Information given:

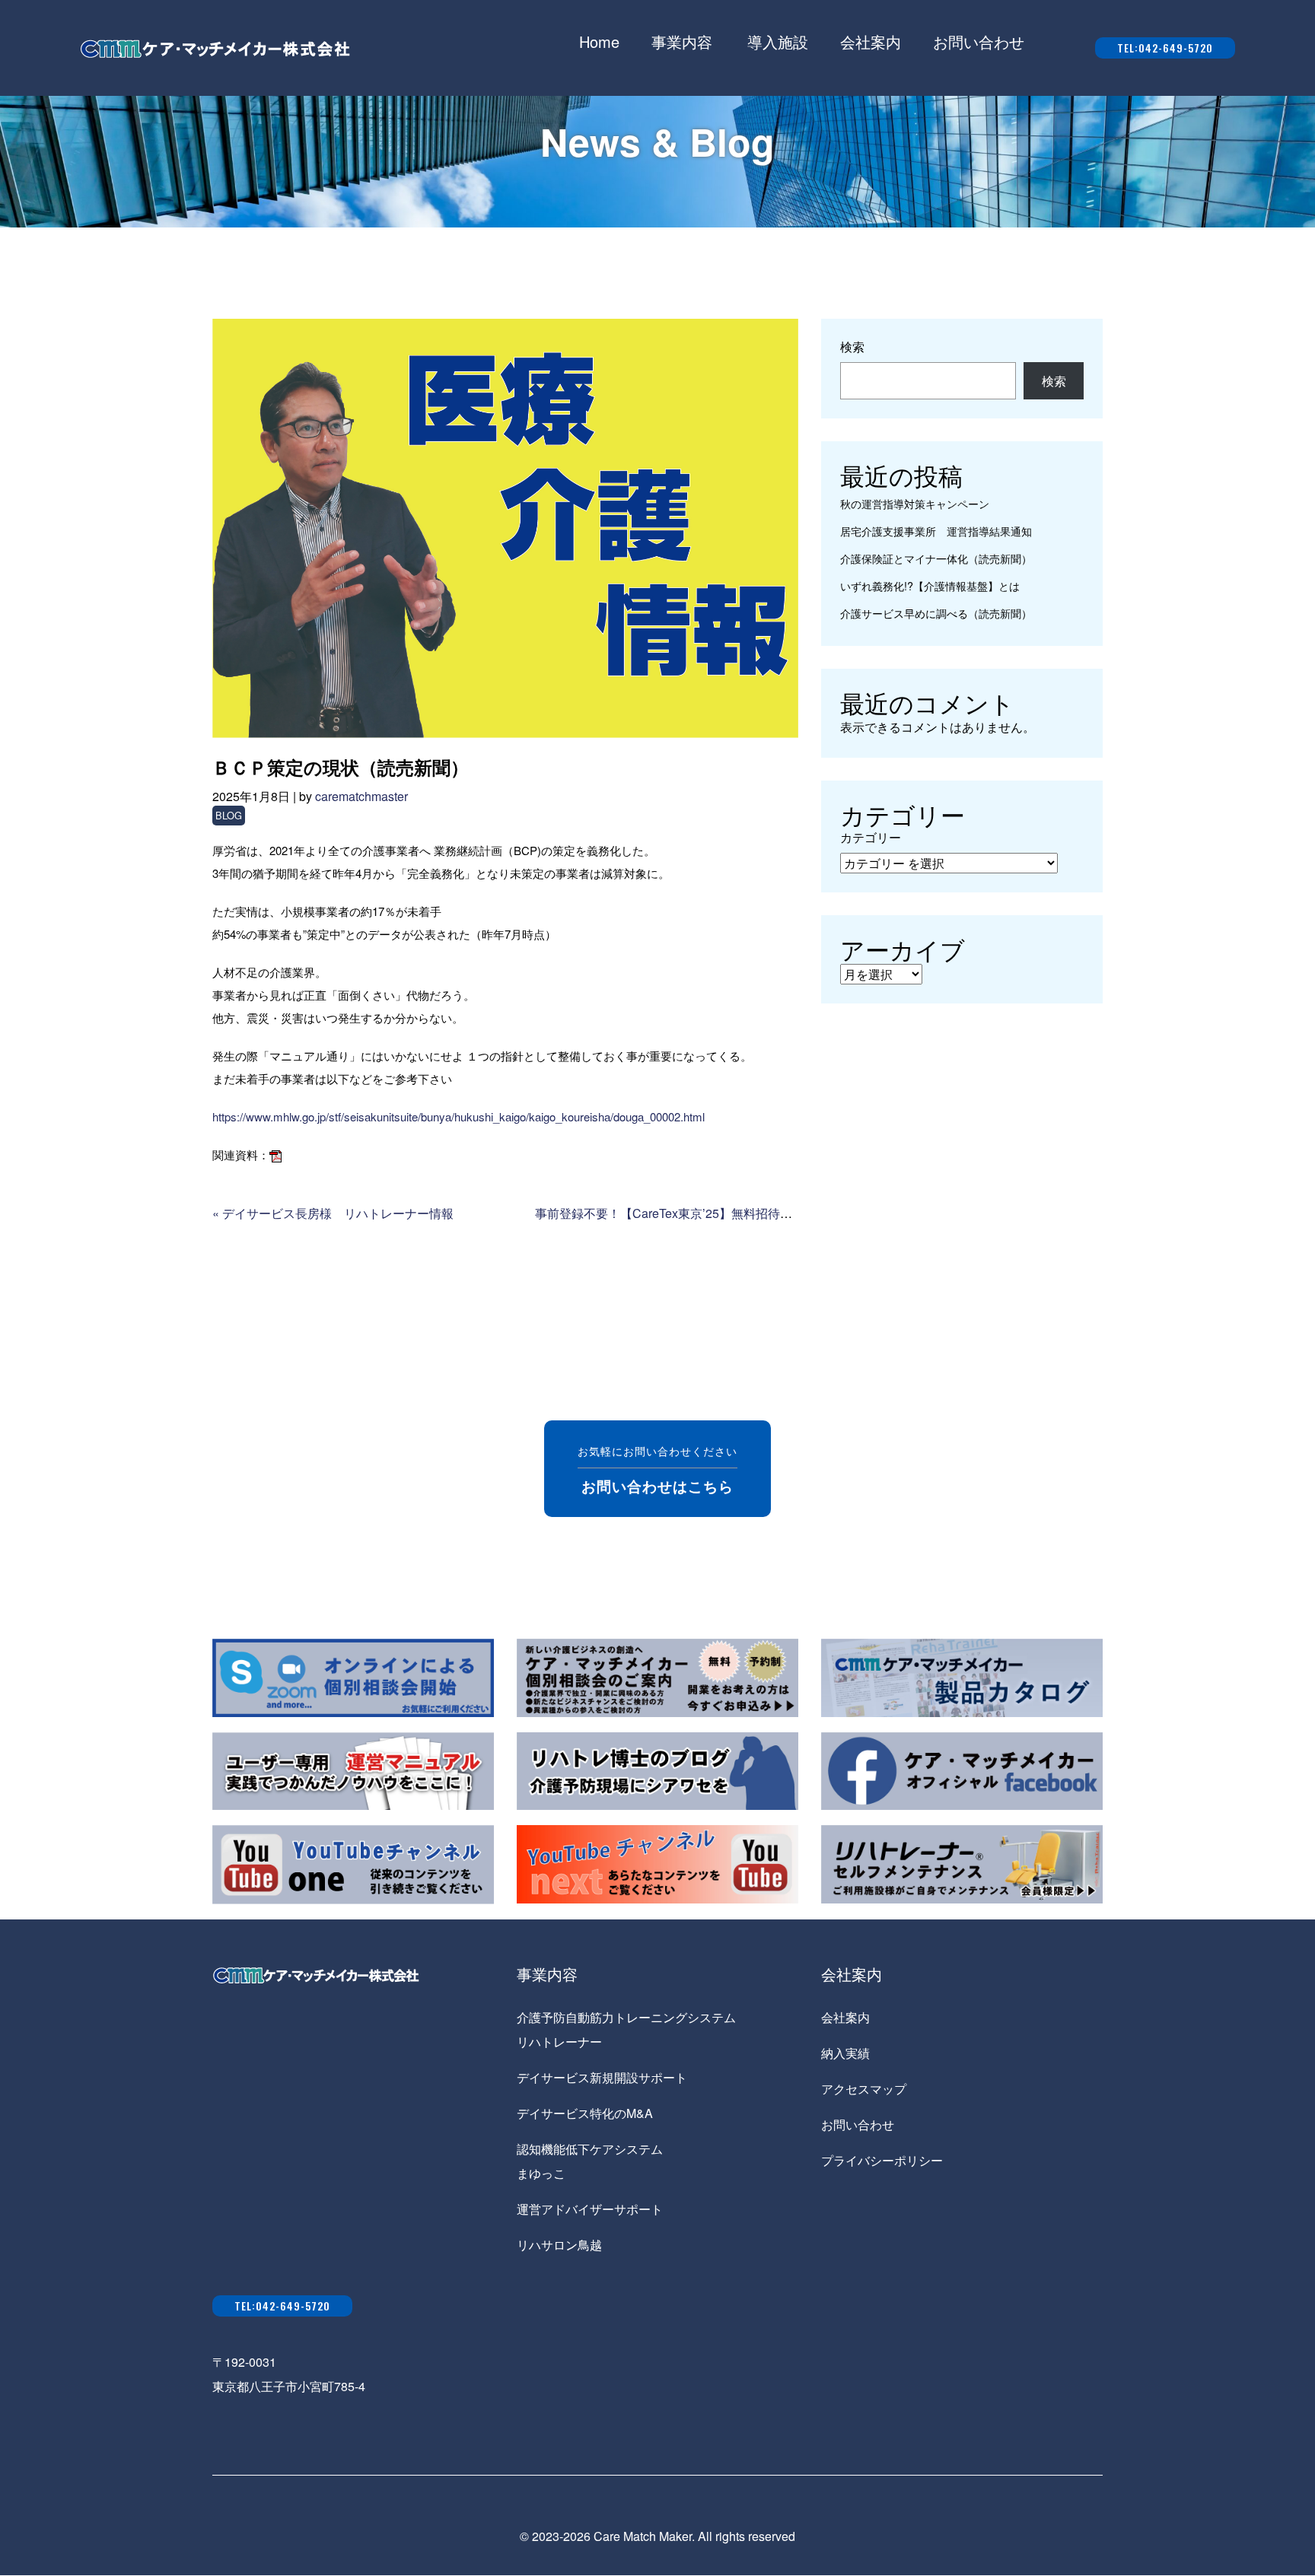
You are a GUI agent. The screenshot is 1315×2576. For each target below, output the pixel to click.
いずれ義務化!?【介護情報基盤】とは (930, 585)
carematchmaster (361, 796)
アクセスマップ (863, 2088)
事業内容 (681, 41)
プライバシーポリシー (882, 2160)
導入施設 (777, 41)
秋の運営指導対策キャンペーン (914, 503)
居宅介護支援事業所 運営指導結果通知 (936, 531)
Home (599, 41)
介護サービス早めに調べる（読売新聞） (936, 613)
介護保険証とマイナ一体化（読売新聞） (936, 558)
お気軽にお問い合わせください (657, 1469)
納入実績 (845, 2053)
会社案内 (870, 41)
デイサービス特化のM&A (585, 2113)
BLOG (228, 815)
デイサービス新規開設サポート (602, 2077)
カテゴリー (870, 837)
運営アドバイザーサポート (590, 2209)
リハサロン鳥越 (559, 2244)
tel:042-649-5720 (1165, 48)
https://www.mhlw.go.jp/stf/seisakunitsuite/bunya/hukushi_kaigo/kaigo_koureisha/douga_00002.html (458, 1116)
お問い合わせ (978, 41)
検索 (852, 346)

Aim of the exercise: Retype exactly, and only, the lines from the line holding "tel:042-649-5720 (1165, 48)" through the last line of the data; both of those lines count.

Answer below:
tel:042-649-5720 (1165, 48)
https://www.mhlw.go.jp/stf/seisakunitsuite/bunya/hukushi_kaigo/kaigo_koureisha/douga_00002.html (458, 1116)
お問い合わせ (978, 41)
検索 (852, 346)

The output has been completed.